Kooky social psychology studies show the danger of spending too much cognitive energy on one’s appearance. One study had women try on a bathing suit and then take a math test. Yes, you read that correctly. These women performed worse on a math test compared to women who tried on a sweater before taking a math test. The researchers speculated that objectifying their own bodies took up working memory that was needed to perform well on the test.
Despite these findings and despite being happy with the way that I look, I admit, it’s still hard to stop the pursuit of beauty from taking up brain space. It’s still hard to be immune to an appearance culture and to resist placing one’s self-worth on how one looks. It’s something that I’ll probably continue to struggle with and find frustrating. When I’m reading women’s magazines, which are usually focused about beautifying oneself, I think, what if I spent this time reading Kiplinger’s Personal Finance or Money magazine?

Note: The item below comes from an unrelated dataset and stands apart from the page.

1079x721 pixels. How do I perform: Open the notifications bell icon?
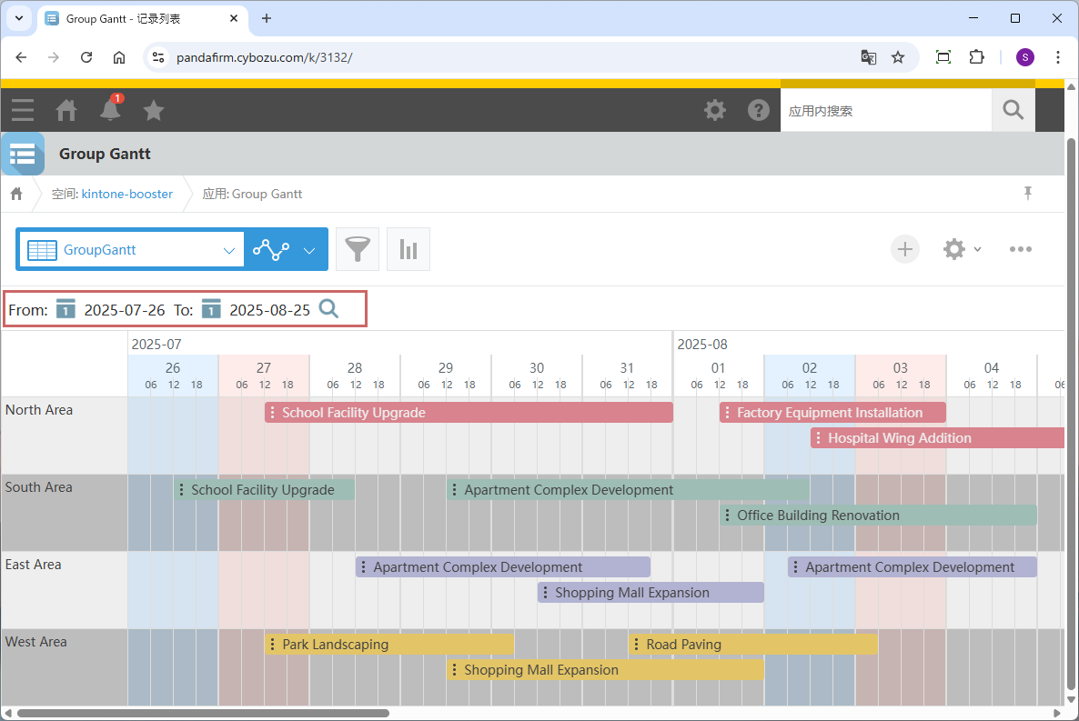pos(110,110)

I think, I should really pick up that latest issue of The Economist. I’m aware of the latest laser technologies out there to make me look younger. What if I knew the latest mutual funds with the best returns? Social media has given us so many avenues to satisfy the craving of how to look our best – Instagram, beauty and fashion blogs, YouTube makeup tutorials. Imagine if all that time spent learning about how to look better was used on something else more lasting and edifying.
Beyond taking up brain space, a high preoccupation with appearance is linked with a long list of other negative outcomes. Studies have shown that appearance preoccupation is linked to lower achievement and motivation in math and science, lower general intrinsic (self-propelled) motivation, lower self-efficacy (feeling like you can affect change and are capable), reduced self-control and lower self-esteem. Other studies find that making one’s self-worth contingent on how one looks is associated with psychological distress, alcohol and drug use, sexual assault victimization, and even major depression. One in five women experience an episode of major depressive disorder at some point in their lives, and depression is also about twice as common in women than in men. Psychologists have shown that a high focus on and dissatisfaction with physical appearance contributes to the high rates of depression in women.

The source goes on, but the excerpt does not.